RBP: It was December 25, 2000. You don't forget. I almost died on the table. There was a mistake made. A vein got ruptured and the heart went into fibrillation. They had to run 26 pints of fluid through me, and it was about a week before they knew if I was going to make it. I was in intensive care for eight days. But you get a lot of good things out of bad shit sometimes—to watch my children be the adults I'd always hoped they'd be, to take care of Joan as they did.

PW: What else have you been working on?

RBP: I did a short story about Jackie Robinson recently ["Harlem Nocturn," in Murderers' Row].

PW: I understand you've considered expanding it into a novel.

RBP: The problem is, as always, when and how. I publish two books a year.

PW: Three this year: you did Gunman's Rhapsody.

RBP: Yeah, they squeezed it in. I don't want to be unduly crass about this, but I did it for a far more modest sum than I normally get and with far less promotion than I normally get. This was, in fact, a favor to me because they [Putnam] are my publishers and it's a good book. But then, I have a son who's an actor and a son who's a choreographer and a wife who likes this house, and all that's costly. So money matters to me. And I don't want to write a Jackie Robinson novel for a tenth of what I would normally get and sell a tenth of the number of what I usually sell. I also have a novel about a Shakespeare character in my head. But we're going to try to sell the Jackie Robinson story as a feature film.

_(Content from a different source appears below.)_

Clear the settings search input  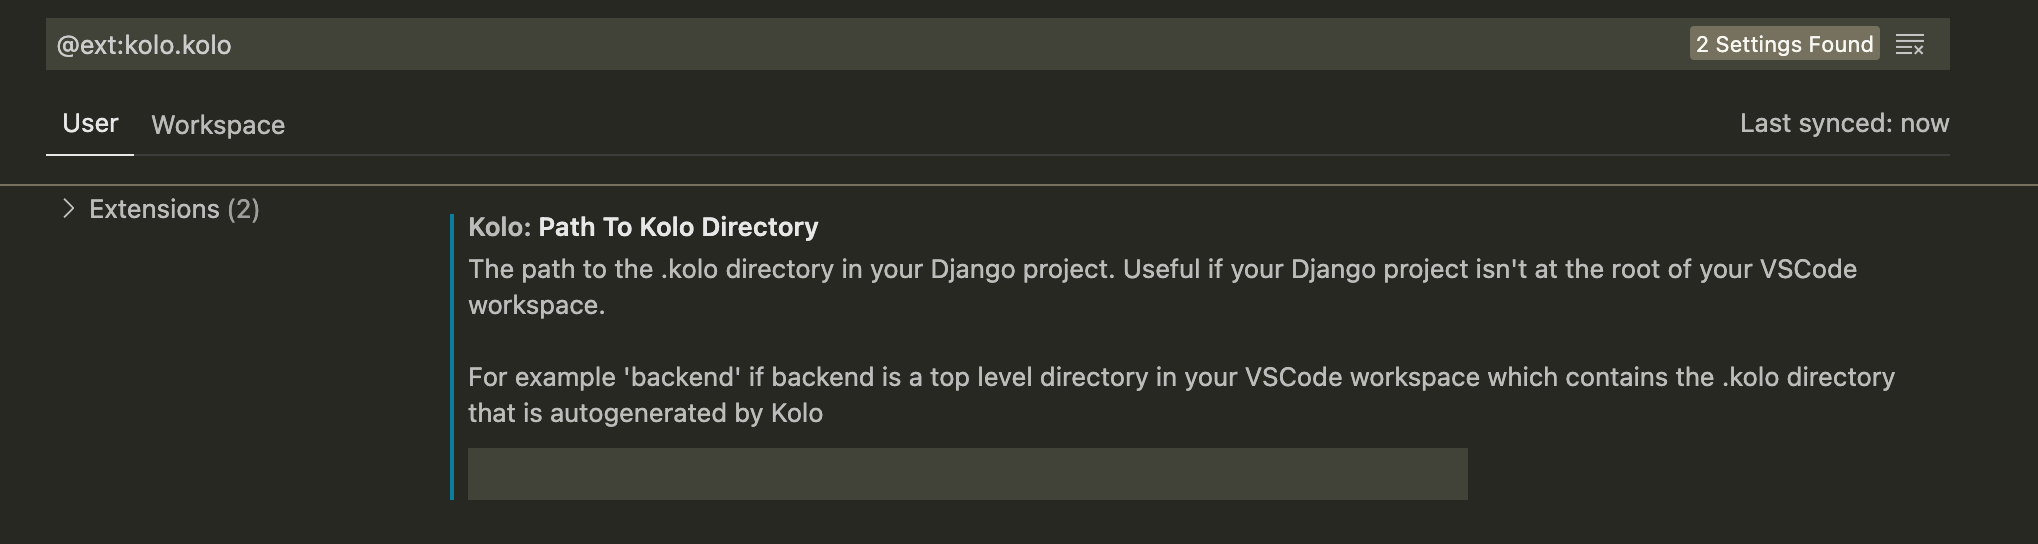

PW: Do you eat as many doughnuts as Spenser and Hawk [Spenser's sidekick]?

RBP: Not as many as I want.

PW: In a recent Spenser novel, Spenser asks Hawk, to paraphrase, "Is there any such thing as a bad doughnut?" There is, and I've had them.

RBP: Well, if you're going to buy them in the supermarket in those little packages, they're not too good. Joan and I are on a quest for Krispy Kremes, but there aren't any around here. If I'm desperate, I'll eat a Hostess doughnut. They're not that bad, and heated in the oven they're even better. Try warming them up.